Food Journal Mon 3/23

9:45 (220 calories)
1.5 scoop protein w/ water
1/4 cup oatmeal w/ sf strawberry preserves

2:00 (340 calories)
Boca burger on w.w., cheese, mustard
broccoli

4:00 (80 calories)
1 Blue Bunny light yogurt

7:00 (350 calories)
salad w/ chicken, 2% cheese, light diluted dressing, croutons

9:45 (125 calories)
1/2 cup Kashi cereal w/ light soy milk

Approx totals
Calories: 1115
Protein: 80g
Carbs: 80g

No workout today.

Rundown: Today was really good. Calories were low but not too low, carbs and protein amounts are right where they should be.

Sunday, March 22, 2009

Food Journal Sun 3/22

10:00 (~300 calories)
1 whole egg, 1 egg white
2 slices low sodium bacon
1/4 cup grits

2:00 (400 calories)
1/2 turkey sandwich on w.w.
salad w/ egg, turkey, 2% cheese, light diluted ranch dressing

6:00 (210 calories)
1 Apex bar

9:45 (300 calories)
salad w/ egg, turkey, 2% cheese, light diluted ranch dressing

Approximate totals
Calories: 1210 calories
Protein: 75g
Carbs: ~50g (not counting lettuce)

Workout:
morning: 40 min cardio on eliptical
afternoon: 90 min yoga class
evening: 30 min stairmaster, total body weights

Rundown: Today was a good eating day. My workout was really heavy, for a couple of reasons. One, I ate too much yesterday and I'm days from my trip. So, I was really motivated to put it a lot of work today. I'll take it, because not every day I feel like doing all of that.

Weight: Saturday weigh in: 135.5 lbs and 19.8% bodyfat. It looks like I hit a wall. I had some slip ups these last couple of weeks which explains why my weight and bodyfat has remained the same and not gone down (like I would have liked). Ah well. Overall, I'm pretty pleased with the total progress I've made. I started at 144 lbs and at 23% bodyfat. So, I've dropped 9 lbs and reduced my bodyfat by about 4% in 3 months. Not too shabby, if I may say so myself. Plus, what I'm really happy about is that my diet was not super strict. I allowed myself to have goodies here and there. The key was to stick with my workouts and have more good days than bad. And it worked. Now that I only have 4 days before I leave for my trip, I am still going to stick to a healthy diet and fit in cardio and probably one more day for weight training.

Thursday, March 19, 2009

Recipe: Fish Tacos

The other day I had a craving for some tacos. Normally, if I want some delicious tacos, I'll stop by El Rancho, one of my favorite local places to go for Mexican food. But, because I'm still trying to get ready for my cruise, I knew it was not an option. Instead, I made my own tacos with a twist. Fish Tacos.

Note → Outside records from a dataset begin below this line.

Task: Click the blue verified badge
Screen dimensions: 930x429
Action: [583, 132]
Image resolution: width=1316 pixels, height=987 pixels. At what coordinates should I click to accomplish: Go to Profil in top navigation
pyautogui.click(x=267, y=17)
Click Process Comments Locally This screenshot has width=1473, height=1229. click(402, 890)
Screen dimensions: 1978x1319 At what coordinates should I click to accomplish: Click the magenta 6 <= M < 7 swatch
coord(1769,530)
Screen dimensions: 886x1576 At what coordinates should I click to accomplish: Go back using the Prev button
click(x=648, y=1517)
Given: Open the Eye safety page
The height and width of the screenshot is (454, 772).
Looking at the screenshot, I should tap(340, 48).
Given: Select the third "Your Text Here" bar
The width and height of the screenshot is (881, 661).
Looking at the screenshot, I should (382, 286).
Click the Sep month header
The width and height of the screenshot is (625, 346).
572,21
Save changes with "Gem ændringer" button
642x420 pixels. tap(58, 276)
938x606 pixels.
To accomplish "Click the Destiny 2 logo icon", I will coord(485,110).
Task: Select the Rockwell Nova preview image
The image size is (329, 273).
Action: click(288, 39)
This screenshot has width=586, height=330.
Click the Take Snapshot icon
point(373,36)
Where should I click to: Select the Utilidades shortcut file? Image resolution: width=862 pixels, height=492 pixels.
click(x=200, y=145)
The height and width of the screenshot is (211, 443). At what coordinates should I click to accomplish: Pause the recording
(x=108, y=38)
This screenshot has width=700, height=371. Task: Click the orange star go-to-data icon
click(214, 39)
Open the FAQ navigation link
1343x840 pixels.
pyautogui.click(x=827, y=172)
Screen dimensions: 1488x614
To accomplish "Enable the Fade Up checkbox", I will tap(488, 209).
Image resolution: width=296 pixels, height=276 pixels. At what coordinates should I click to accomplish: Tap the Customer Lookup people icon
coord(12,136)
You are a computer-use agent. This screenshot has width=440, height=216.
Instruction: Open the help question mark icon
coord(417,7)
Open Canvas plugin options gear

The recipe below is more health conscious because I trade corn or white flour tortillas for whole wheat low carb tortillas. The tortillas I use have 7g of carbs and only 60 calories per tortilla, which is excellent! You can find these at any grocery store, you just need to read the nutrition facts until you find a brand that works. I like Mama Lupe's brand. I trade regular sour cream for light. I use a small amount of cheese and lots of salsa and lettuce which have almost no calories.

Ingredients:

1 tilapia fillet

Old Bay seasoning

1/4 cup monterrey jack cheese

2 tbs salsa

1/2 cup shredded lettuce

2 whole wheat tortillas

1 tbs light sour cream

Pam cooking spray

Season thawed tilapia fillet. Cook in a non-stick pan coated with Pam cooking spray on medium heat. Cook for approximately 3-4 minutes on both sides. Set aside. Microwave tortillas for 10 seconds to warm slightly. Prepare tacos by chopping fish into small pieces and lining center of tortillas. Top with cheese, sour cream, salsa and lettuce.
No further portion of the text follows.